“Sustainability” has expanded far beyond a buzzword reminding consumers to recycle plastic and paper. It’s a wide-ranging concept that’s also a top-of-mind concern in C-suites across the globe.
That’s because the concept of sustainability consists of “three pillars: economic, environmental and social — also known informally as profits, planet and people,” according to Investopedia.
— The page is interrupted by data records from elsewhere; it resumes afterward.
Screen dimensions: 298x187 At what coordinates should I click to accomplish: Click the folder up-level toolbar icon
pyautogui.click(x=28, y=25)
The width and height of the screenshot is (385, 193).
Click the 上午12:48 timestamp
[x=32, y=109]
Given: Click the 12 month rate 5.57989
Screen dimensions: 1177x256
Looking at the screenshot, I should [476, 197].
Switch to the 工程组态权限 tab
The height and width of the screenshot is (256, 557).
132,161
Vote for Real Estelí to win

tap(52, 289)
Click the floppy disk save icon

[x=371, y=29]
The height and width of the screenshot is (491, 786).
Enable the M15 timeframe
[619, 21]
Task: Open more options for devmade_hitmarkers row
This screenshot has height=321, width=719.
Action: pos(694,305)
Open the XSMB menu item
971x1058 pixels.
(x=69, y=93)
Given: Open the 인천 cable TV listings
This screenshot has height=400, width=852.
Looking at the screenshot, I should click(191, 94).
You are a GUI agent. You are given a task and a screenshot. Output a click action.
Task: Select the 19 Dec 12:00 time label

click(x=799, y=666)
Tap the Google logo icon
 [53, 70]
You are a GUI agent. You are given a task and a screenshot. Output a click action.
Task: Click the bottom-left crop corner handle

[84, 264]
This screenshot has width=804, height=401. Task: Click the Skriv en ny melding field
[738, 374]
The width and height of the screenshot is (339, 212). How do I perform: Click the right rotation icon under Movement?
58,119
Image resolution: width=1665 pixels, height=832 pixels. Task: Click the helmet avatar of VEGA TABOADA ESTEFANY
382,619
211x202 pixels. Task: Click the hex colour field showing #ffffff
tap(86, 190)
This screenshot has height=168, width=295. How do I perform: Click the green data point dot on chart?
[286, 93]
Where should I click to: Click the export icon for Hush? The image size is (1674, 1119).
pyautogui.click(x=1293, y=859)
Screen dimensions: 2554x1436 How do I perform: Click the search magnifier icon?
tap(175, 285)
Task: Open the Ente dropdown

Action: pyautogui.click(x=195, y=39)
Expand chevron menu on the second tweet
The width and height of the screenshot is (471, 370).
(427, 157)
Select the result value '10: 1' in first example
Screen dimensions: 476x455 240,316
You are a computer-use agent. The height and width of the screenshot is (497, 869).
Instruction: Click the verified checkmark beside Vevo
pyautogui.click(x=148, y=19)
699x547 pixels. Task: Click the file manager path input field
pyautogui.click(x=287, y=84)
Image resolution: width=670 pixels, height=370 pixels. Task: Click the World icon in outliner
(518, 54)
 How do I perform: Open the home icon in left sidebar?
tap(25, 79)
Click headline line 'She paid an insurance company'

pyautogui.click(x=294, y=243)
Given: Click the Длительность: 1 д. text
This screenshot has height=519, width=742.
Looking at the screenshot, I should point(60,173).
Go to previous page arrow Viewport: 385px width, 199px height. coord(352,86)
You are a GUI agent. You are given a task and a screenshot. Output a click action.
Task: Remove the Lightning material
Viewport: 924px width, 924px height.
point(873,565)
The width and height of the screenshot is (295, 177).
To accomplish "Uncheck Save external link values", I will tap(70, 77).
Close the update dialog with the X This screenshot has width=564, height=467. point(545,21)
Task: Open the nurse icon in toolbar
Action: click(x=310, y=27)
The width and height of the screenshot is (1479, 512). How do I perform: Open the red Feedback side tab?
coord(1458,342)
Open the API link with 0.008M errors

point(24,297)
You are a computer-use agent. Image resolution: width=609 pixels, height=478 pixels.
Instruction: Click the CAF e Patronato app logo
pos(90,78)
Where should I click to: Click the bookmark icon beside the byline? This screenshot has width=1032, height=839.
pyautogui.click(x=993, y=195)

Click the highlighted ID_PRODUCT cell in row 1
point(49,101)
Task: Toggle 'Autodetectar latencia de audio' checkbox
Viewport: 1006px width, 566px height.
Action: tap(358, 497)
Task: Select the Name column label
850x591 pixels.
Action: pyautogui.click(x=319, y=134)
The focus of the concept is “on meeting the needs of the present without compromising the ability of future generations to meet their needs.”
Screening criteria have been established to look at companies’ sustainability behaviors so potential investors can have confidence in a company’s future performance.
How Companies Are Evaluated for Sustainability
Three criteria — referred to as ESG — outline a company’s commitment to sustainability:
- Environmental, which considers a company’s earth-friendliness in terms of such activities as managing the company’s carbon footprint
- Social looks at how the business manages its relationships with communities, customers, investors, suppliers and employees
- Governance examines aspects such as company leadership, executive pay, internal controls, audits, and shareholder rights
A company’s sustainability commitments may share some similarities with its corporate social responsibility (CSR) strategy, which Investopedia defines as “a self-regulating business model that helps a company be socially accountable — to itself, its stakeholders, and the public. By practicing corporate social responsibility, also called corporate citizenship, companies can be conscious of the kind of impact they are having on all aspects of society, including economic, social, and environmental.”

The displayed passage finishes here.